Several retailers, including Neiman Marcus, had site issues this past Black Friday weekend. Here is some advice from the folks at Dynatrace, an application performance management software company, on the top three things retailers can do when things go bad online.
1/ Have a plan.
Everyone needs a playbook. Retailers need to make sure they have plan in place when things go bad. The plan should not just be a reactive disaster recovery plan, that alone would be a bad plan. The retailer’s plan has to look beyond disaster recovery and make sure that their sites and applications have been thoroughly tested well before any holiday event.
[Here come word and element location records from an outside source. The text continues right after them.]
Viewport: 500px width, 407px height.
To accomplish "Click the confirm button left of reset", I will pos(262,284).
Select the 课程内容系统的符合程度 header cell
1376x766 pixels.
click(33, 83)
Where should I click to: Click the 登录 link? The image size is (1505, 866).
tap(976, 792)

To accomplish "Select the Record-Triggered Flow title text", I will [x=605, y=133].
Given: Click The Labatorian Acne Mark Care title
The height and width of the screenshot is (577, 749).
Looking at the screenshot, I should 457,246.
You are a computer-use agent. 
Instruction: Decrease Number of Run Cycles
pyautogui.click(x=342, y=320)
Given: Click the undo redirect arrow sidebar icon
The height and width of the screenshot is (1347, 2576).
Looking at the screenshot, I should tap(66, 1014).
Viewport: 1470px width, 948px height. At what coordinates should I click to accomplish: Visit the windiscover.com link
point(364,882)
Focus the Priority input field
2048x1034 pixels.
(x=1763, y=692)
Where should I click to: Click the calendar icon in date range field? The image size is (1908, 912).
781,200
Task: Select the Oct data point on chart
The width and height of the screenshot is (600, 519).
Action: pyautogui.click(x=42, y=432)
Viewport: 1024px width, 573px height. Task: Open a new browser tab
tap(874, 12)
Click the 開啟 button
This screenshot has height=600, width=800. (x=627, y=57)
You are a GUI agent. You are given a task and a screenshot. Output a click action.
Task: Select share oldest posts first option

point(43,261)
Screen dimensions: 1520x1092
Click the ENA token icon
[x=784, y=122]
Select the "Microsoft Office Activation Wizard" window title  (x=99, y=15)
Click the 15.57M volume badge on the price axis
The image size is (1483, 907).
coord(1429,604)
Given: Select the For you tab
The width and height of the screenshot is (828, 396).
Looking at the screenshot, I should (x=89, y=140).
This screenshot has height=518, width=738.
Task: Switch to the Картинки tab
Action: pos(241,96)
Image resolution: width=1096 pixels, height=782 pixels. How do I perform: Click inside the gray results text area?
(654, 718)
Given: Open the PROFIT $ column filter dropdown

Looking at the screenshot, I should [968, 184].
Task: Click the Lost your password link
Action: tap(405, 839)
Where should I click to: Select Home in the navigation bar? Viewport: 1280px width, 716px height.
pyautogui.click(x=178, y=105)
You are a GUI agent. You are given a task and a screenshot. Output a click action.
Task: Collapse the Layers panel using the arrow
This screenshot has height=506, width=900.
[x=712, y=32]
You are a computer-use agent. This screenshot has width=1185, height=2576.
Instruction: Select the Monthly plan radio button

The plans have to include ALL parts of the organization, it should not just be limited to operations, it has to include digital business owners, development, test and operations.
2/Have the right tools.
“Everyone has a plan until you get punched in the nose”. Having a site go down during a holiday event is a traumatic experience for a retailer. It’s not enough to have a plan, but you also have to have the right tools in place.
When things go bad for a retailer, we typically see them go into a “war room” scenario. Every team has their own set of tools which typically tell them that what they are responsible for is green, but still the problem persists. Retailers need tools that bring teams together, they need a common tool that everyone in the organization can use including operations, development, test and digital business owners.
3/Understand the data.
Having the right tools in place is a step in the right direction, having the expertise to understand what the data is telling you is another thing. Most retailers have teams of individuals who all understand their part of the application, and have a few “rock stars” who have the big picture in how it all works together. Modern retail applications are incredibly complex, with applications having hundreds if not thousands of dependencies. Sifting through log files (which is what we see most often) is the old (and most costly) way of solving a problem.
Retailers need to have an understanding of the relationship between application components and external internet factors. While most retailers have a few rock stars what they need is a next generation set of tools to automatically notify that event is occurring, analyze all the dependencies and discover the root cause of the issue.